Traction/Stability Control

LEGEND
(1) Vacuum Booster
(2) Vacuum Hose
(3) Tandem Master Cylinder
(4) Primary Brake Circuit
(5) Secondary Brake Circuit
(6) Hydraulic Pump/Motor Unit
(7) Valve Block
(8) ABS/TC Control Module
(9) Ventilated Brake Rotor
(10) Single Piston Caliper
(11) Wheel Speed Sensor
(12) ABS Warning Lamp
(13) Brake Fluid Level Warning Lamp

TRACTION CONTROL
Vehicles with the Traction Control system use the engine management system to control the throttle, fuel and ignition systems to reduce the engine torque, but with individual brake intervention for enhanced control of wheel spin.

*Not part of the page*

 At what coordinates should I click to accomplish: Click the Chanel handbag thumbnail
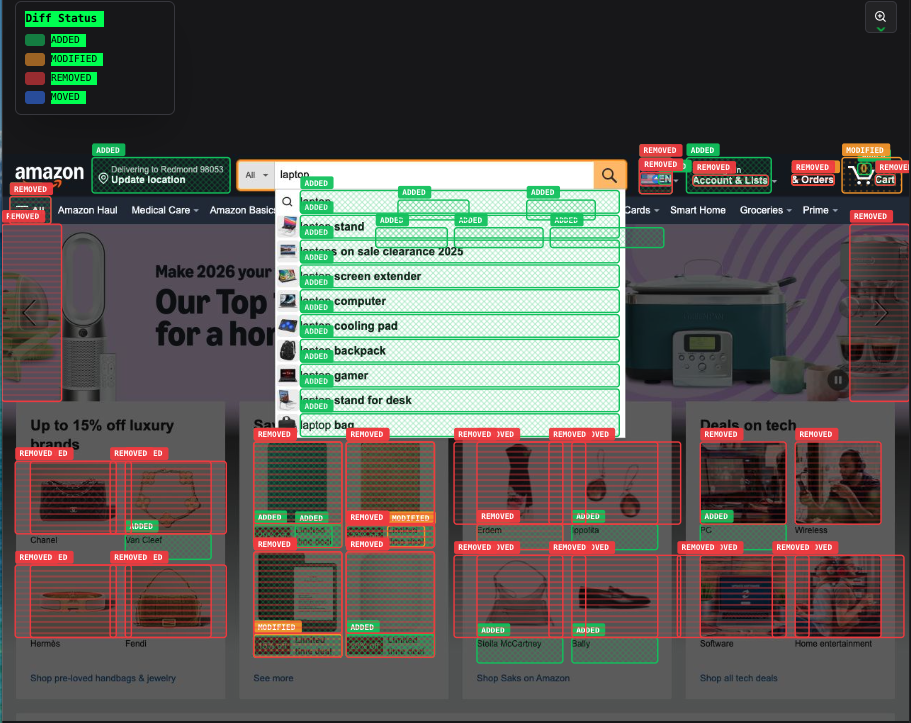[x=64, y=497]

As a tire loses adhesion leading to a potential wheel spin situation, the brake line pressure to that wheel is increased by closing the cut-off solenoid valve and starting the motor and hydraulic pump. This draws brake fluid volume from reservoir via the non-actuated master cylinder, cut-off valve and additional pump inlet valve, then pumps it via the solenoid inlet valve to the brake caliper. An amber warning lamp, located at the right hand side of the instrument cluster, flashes at 2Hz during Traction Control operation.

STABILITY CONTROL
Vehicles with the Stability Control system use the engine management system to control the throttle, fuel and ignition systems to reduce engine torque in order to counteract wheel spin.

The Stability Control switch is mounted in the center console and has an LED illuminated Anti-Skid Control Off (ASC OFF). It does not effect the gear shifting except that a message from the BCM that the traction is active, will switch the Traction Control Module (TCM) to select the appropriate traction program.

Following the traction active signal, the TCM will inhibit downshifts/torque convertor lockup and select a single shift pattern tailored to meet the traction system requirements for upshifts. If during acceleration there is a tendency for one of the wheels to spin due to excessive engine torque or loss of adhesion of a tire, it is detected by the wheel speed sensor.

The information is relayed to the Brake Control Module (BCM) which then informs the engine management system to reduce the torque output of the engine. This is performed in three ways; the throttle is moved towards the closed position, the fuel supply is cut-off to the cylinders and the ignition is retarded.

Because of mechanical delays in moving the throttle, the throttle response is slower to work than the fuel cut-off and retarding the ignition. In the event of a tendency for wheel spin, the BCM uses information from the CAN bus to calculate the torque which the engine should produce to prevent wheel spin. Torque reductions are then requested from the ECM via the CAN bus. The throttle is positioned to provide the target torque calculated to prevent wheel spin.

During the transient phase of torque reduction, the ignition will be retarded and the fuel cut-off to the cylinders to reduce the torque to the target value. Once the throttle has reached its new position, both the fuel cut-off and ignition retard will be restored to their previous settings.